• Directions: What is the number of lines in the records that contain "Packaging"? Give only that number.
BEGIN Records to use
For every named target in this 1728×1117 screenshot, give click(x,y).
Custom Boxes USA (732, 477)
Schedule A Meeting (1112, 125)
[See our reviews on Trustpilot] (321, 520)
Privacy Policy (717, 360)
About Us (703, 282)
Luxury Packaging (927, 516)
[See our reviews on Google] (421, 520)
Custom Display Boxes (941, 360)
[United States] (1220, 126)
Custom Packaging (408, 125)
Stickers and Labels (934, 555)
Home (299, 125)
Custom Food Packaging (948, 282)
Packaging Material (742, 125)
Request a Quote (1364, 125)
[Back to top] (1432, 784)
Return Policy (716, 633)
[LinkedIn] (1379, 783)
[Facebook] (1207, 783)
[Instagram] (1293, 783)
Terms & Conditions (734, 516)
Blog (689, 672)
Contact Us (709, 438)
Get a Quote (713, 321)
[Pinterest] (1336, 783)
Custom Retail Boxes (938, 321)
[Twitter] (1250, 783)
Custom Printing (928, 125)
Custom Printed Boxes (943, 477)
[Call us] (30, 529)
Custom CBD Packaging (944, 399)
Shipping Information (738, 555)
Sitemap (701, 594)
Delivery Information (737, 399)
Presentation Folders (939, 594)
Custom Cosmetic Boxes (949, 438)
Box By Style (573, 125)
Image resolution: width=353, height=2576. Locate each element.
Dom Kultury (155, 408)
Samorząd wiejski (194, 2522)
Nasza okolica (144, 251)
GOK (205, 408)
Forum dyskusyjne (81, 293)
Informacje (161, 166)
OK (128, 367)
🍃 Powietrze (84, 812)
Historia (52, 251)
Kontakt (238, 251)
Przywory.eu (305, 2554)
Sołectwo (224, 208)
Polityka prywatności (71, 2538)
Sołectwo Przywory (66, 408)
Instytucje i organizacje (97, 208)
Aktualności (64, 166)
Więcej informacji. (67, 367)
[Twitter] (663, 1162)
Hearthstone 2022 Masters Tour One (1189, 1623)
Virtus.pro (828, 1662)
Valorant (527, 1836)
END Records to use
• Response for this exercise: 5